O Ministério Público (MP) está a funcionar em "rutura estrutural", com um défice de 160 procuradores no país, maioritariamente na primeira instância, milhares de processos a cargo de cada magistrado e processos parados, segundo um levantamento sindical hoje divulgado.

Bruno Colaço/Correio da Manhã

"A ronda de plenários confirmou que o Ministério Público português funciona em rutura estrutural, apoiado no esforço extraordinário dos seus profissionais", lê-se num comunicado do Sindicato dos Magistrados do Ministério Público (SMMP) sobre o relatório que "identifica um colapso sistémico que atravessa todas as regiões e áreas de intervenção".

O relatório final do SMMP com os dados recolhidos nos plenários nacionais nas 23 comarcas do país foi hoje apresentado em conferência de imprensa em Lisboa e será entregue à ministra da Justiça, à Procuradoria-Geral da República e aos grupos parlamentares.

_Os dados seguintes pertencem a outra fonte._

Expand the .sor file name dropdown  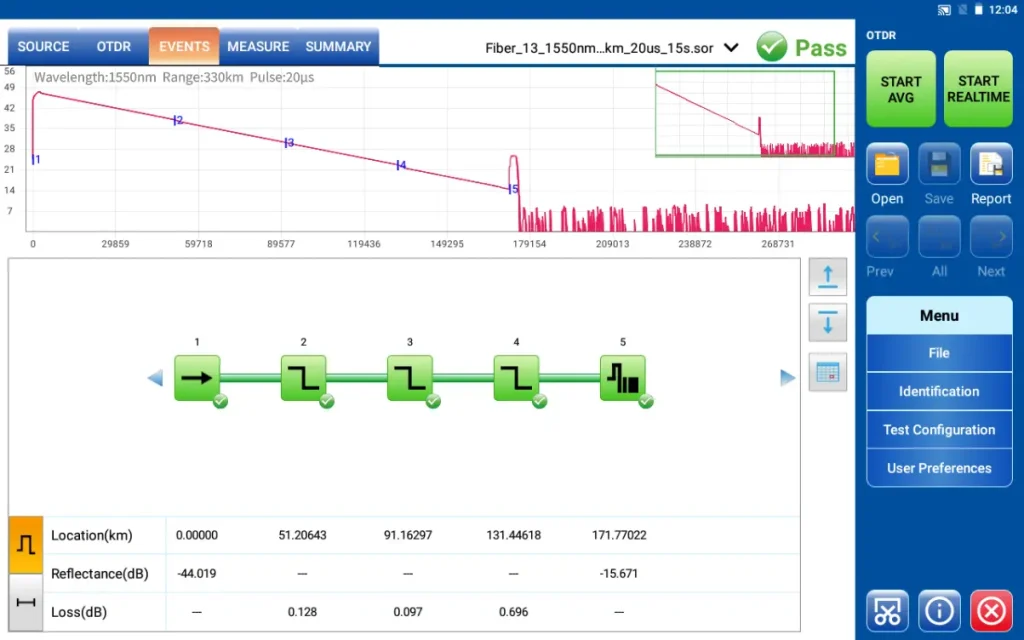pos(731,47)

De acordo com os dados do sindicato, é na região de Lisboa que faltam mais procuradores em primeira instância (47), seguindo-se Évora (36), Porto (26) e Coimbra (26). Nos tribunais superiores faltam 27 magistrados.

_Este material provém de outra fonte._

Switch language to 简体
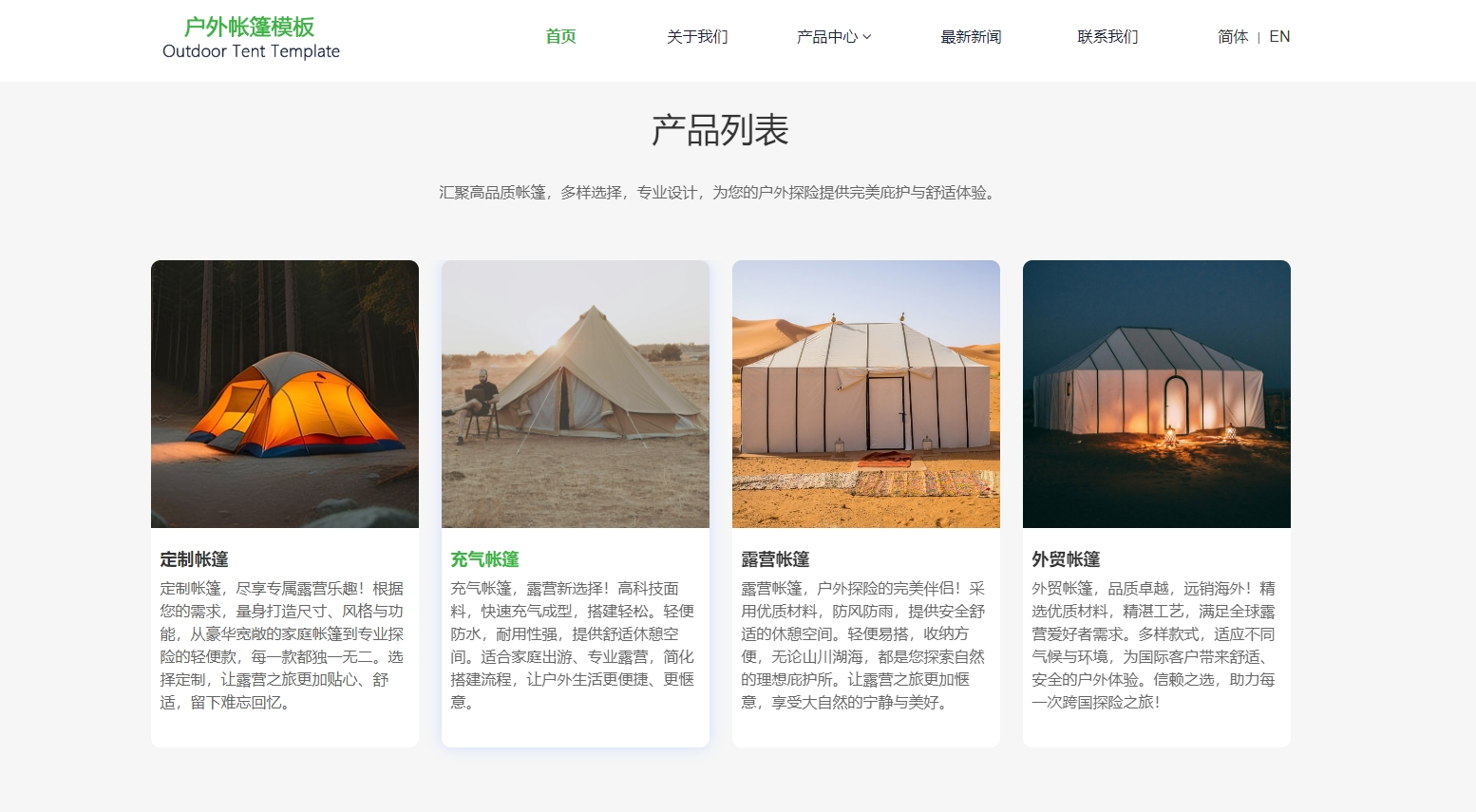The image size is (1476, 812). (1233, 37)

O levantamento aponta ainda 267 funcionários judiciais em falta, cerca de metade (138) dos quais no norte do país, destacando-se as comarcas do Porto (51) e de Braga (71), com "processos parados por falta de funcionários".

Ainda segundo o SMMP, "cada magistrado gere entre 800 e 1.800 inquéritos", tendo o sindicato destacado o caso de um procurador de Alenquer que acumula 2.700 processos.

O relatório fala ainda da degradação dos edifícios onde funcionam instalações do MP, elencando "infiltrações graves, amianto exposto, instalações elétricas com humidade, gabinetes sem condições mínimas, ausência de salas de inquirição".

"O sistema já não funciona pelo que existe --- funciona apesar do que falta", afirma o SMMP no comunicado.

O sindicato reivindica o "reforço urgente de magistrados e funcionários", exigindo a "atualização dos quadros, formação de 120 novos magistrados, criação dos Departamentos de Investigação e Ação Penal (DIAP) previstos e preenchimento integral dos Tribunais Superiores".

Exige também a revisão dos conteúdos funcionais, revertendo a decisão de 2025 que permitiu a acumulação por um único magistrado de processos de diferentes áreas -- família e menores e trabalho, por exemplo --, eliminando a especialização no MP e aumentando a sobrecarga de trabalho.

Este ponto está na base da discórdia do sindicato com o topo da hierarquia do MP que motiva a greve nacional agendada para sexta-feira, 24 de abril.

O sindicato exige ainda a modernização de meios informáticos e técnicos, a requalificação de edifícios e infraestruturas judiciais e a valorização da carreira, à qual aponta uma "crise de atratividade, 'burnout' generalizado, precarização através dos lugares de auxiliar e progressão bloqueada".